GRAND RAPIDS — As the heightened regulatory environment of the Sarbanes-Oxley era has proven prohibitive to new public offerings and costly to those currently traded, many cash-strapped companies have been seeking a way out.
A handful of West Michigan companies have recently undergone a class of corporate restructuring collectively known as going-private transactions, the voluntary delisting and deregistering of common stock.
“There is a combination of things causing public companies to go private,” said Steven Waterbury, a partner at Warner, Norcross & Judd LLP who has guided a pair of local companies through the process. “Part of it is cost driven. SOX — while an understandable reaction to corporate scandals — has increased the cost of being a public company significantly.”
Waterburysaid that even for the smallest issuer, costs have risen by over $100,000 a year.
According to The Journal of Business Law, going-private transactions have increased 30 percent over the past year. Dow Jones reported that nearly 200 firms delisted in 2003, with estimates that as many as 250 did so last year.
Waterbury said that candidates are usually “market orphans,” having a low market value, no analyst coverage and little liquidity.
“If you try to sell stock, the price immediately goes down,” Waterbury said. “These market orphans don’t get all the benefits associated with going public. They have no enhanced liquidity or an ability to raise capital, yet they are still subject to all the expenses of being a public company.”
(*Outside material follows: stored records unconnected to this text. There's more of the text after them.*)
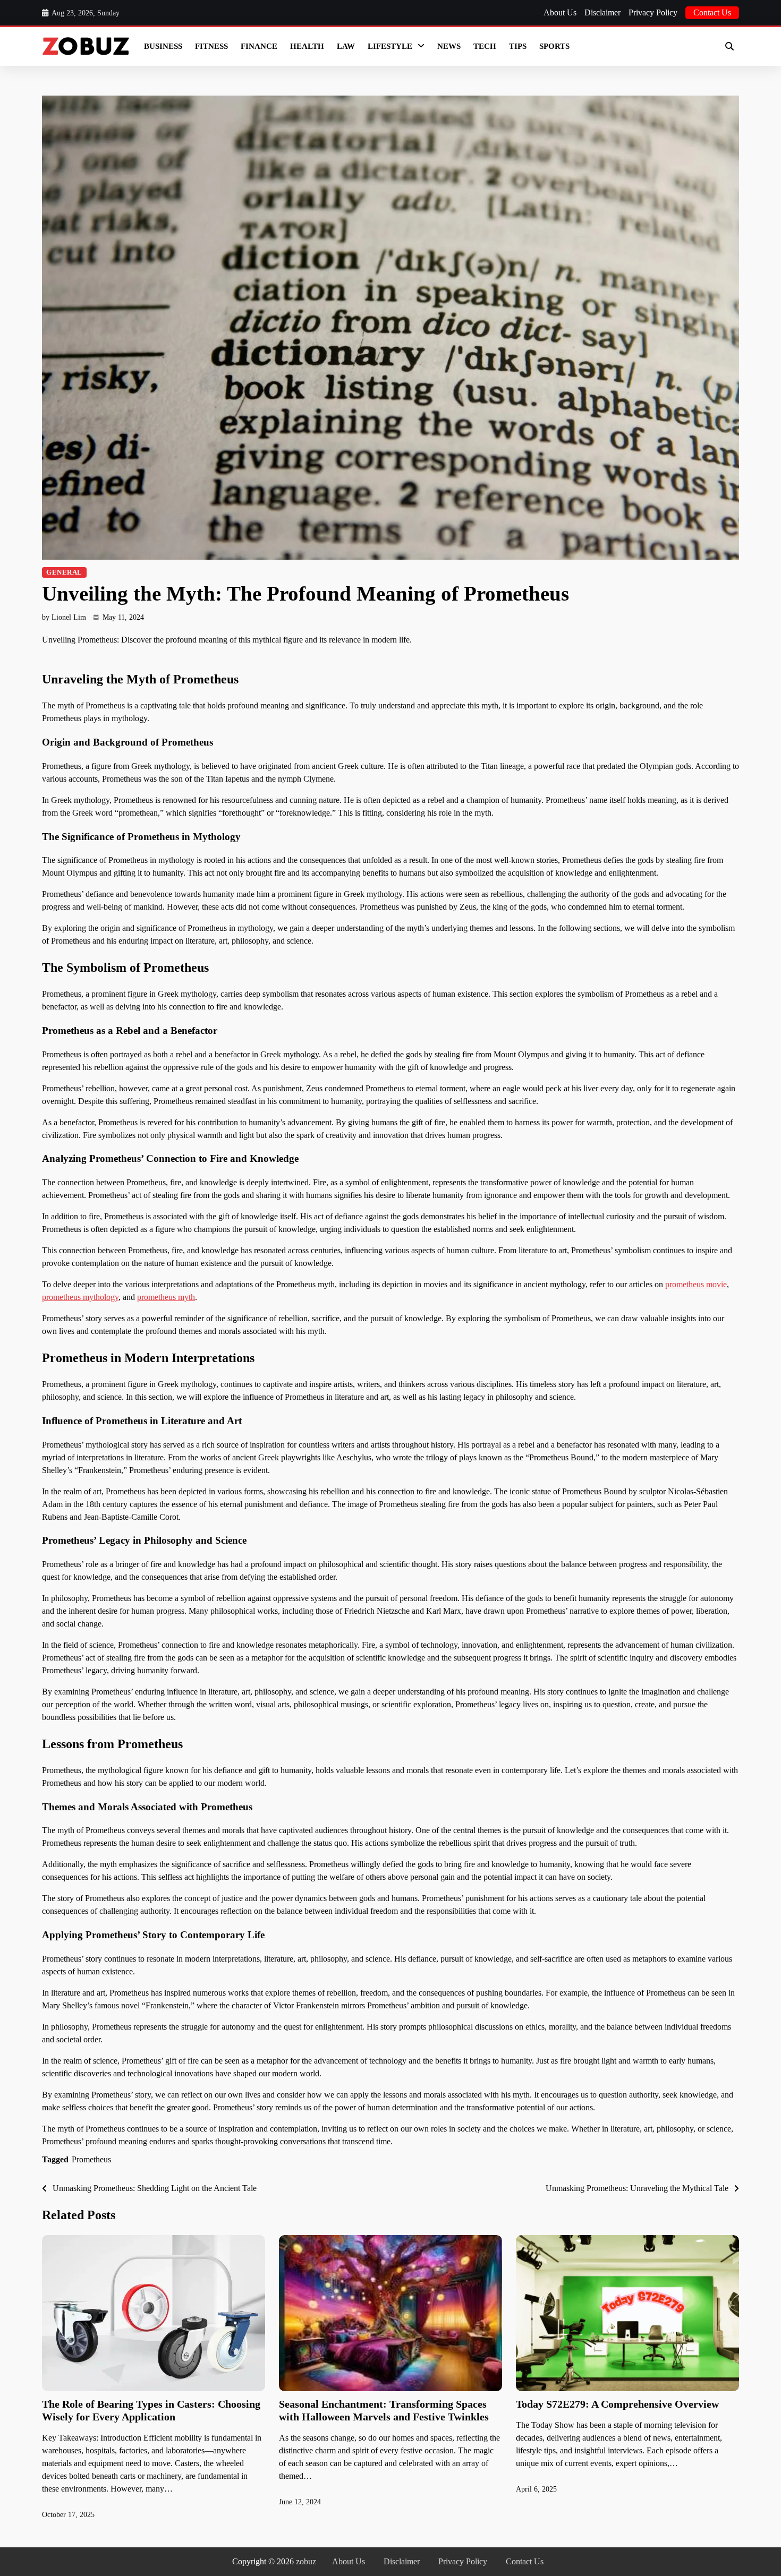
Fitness (211, 46)
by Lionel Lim (64, 617)
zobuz (306, 2561)
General (64, 572)
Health (307, 46)
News (449, 46)
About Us (560, 12)
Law (346, 46)
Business (163, 46)
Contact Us (712, 12)
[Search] (729, 46)
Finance (259, 46)
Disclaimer (602, 12)
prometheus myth (166, 1297)
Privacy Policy (653, 12)
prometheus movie (696, 1284)
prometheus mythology (80, 1297)
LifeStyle (390, 46)
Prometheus (91, 2159)
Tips (518, 46)
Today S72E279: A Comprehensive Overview (617, 2404)
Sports (554, 46)
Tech (484, 46)
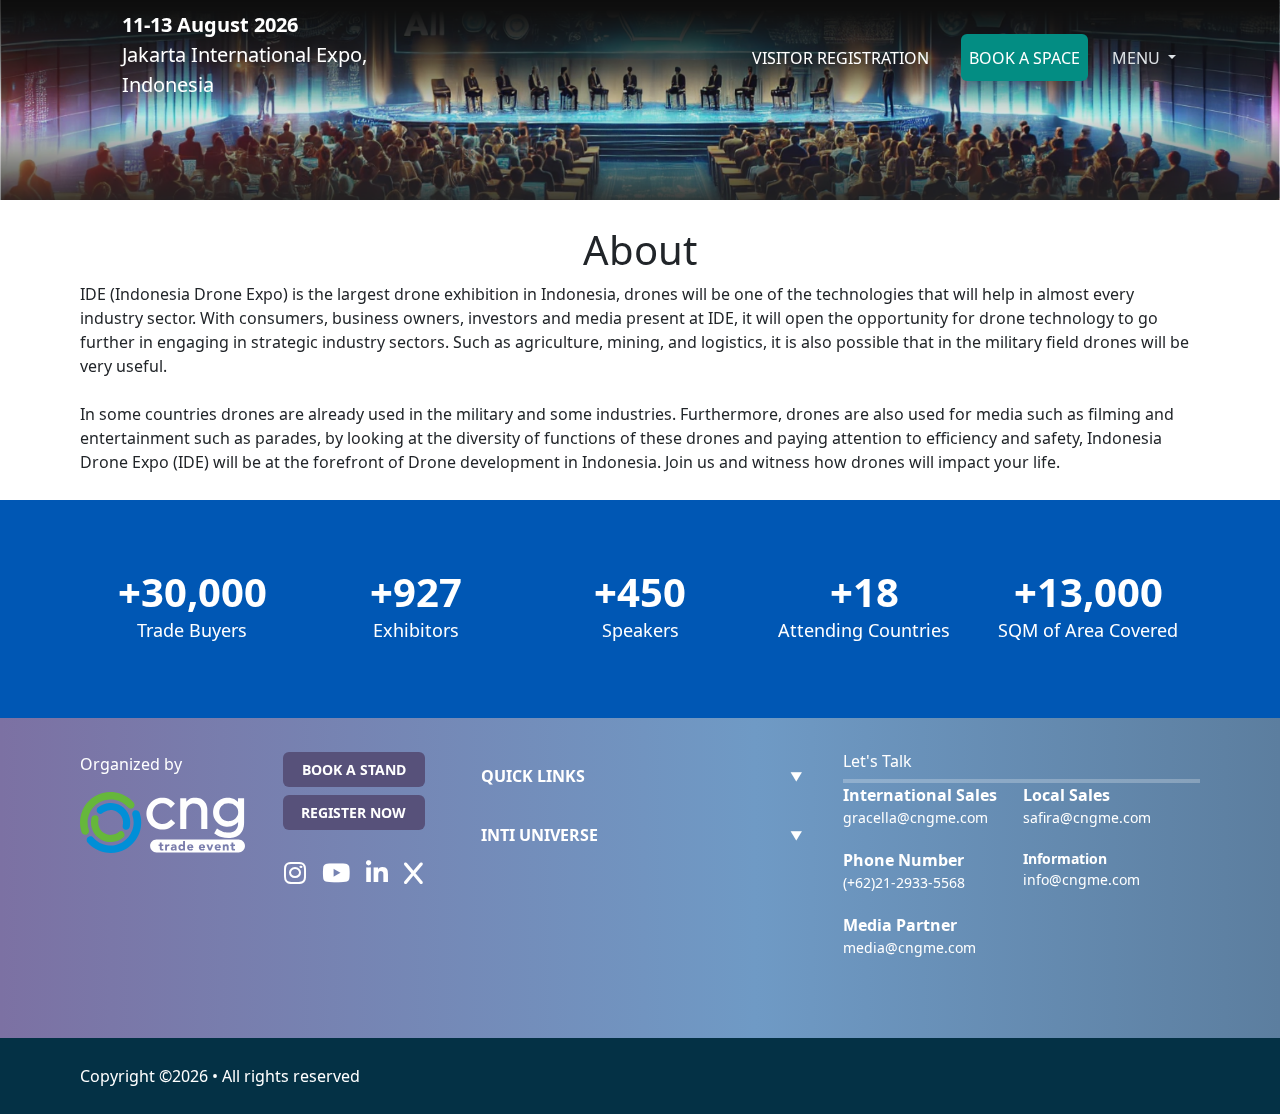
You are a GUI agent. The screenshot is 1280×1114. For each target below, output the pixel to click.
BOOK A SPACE (1024, 58)
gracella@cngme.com (915, 817)
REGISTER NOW (353, 812)
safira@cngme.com (1087, 817)
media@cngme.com (909, 947)
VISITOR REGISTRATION (840, 58)
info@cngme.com (1081, 879)
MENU (1138, 58)
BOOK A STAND (354, 769)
Hastings Manufacturing Co. fit that description. For the supplier of internal engine components, going private became a cost savings measure in its darkest day.
In the second quarter of fiscal 2003, bearing and piston ring sales fell by more than 19 percent, the North American replacement parts market softened considerably and automotive OEMs cut production volumes.
Traded on the American Stock Exchange, Hastings had dropped from a 1999 high of $20 per share to $4.30. With the ill-timed acquisition of Ertel Manufacturing Corp. and Syzegy Auto Distribution, Hastings’ short-term debt load had skyrocketed from $5 million to $17.6 million.
It reported a negative net worth of $5.1 million as its market capitalization bottomed out at $3.3 million. Hastings laid off 20 percent of its work force that April.
A month later, Chairman and CEO Mark Johnson announced a bold strategy.
“After careful consideration, the board of directors has determined that moving to voluntarily delist and deregister our common stock is a prudent course of action for Hastings Manufacturing and all of its constituent employees, customers, suppliers and shareholders.”
Johnson cited the rapidly rising costs associated with SEC reporting and compliance as the primary reason for the move.
For similar reasons, Kalamazoo-based conveyer and industrial equipment maker Prab Inc. went private through a merger with Kalamazoo Acquisition Corp., an entity created by its management and board of directors strictly for that purpose. Outstanding shares of Prab common stock not owned by KAC were bought out for $2.40 in cash.
While both Hastings and Prab are no longer registered with the SEC and subject to SOX compliance, there are key differences between the two outcomes.
Prab has returned to the private ownership it experienced earlier in its lifecycle, defined by the SEC as having fewer than 300 shareholders.
Hastings is still a publicly held company, and is now traded on the Pink Sheets, an over-the-counter service that does not carry SEC filing requirements.
In this market, the bid/ask spreads are wider, commissions are higher, smaller quantities change hands, analyst and media coverage is nonexistent and liquidity is much lower.
Clarion Technologies dropped off the Nasdaq into the Pink Sheets recently, as well.
“Going pink,” also known as “going dark,” is often the best option for companies without available capital for a complete buyout of common stock.
But with a growing venture capital and private equity market, the buyout is becoming more common.
“In the past, there wasn’t an active private equity or venture capital network like there is today,” said Jeff Lambert of Lambert Edwards & Associates. “If you wanted liquidity, that was the way to do it.”
This was seen in last month’s buyout of SunGuard Data Systems for $11.3 billion by a group of the world’s largest private equity funds.
Locally, Autocam Corp. was brought private by Aurora Capital Group in 2000.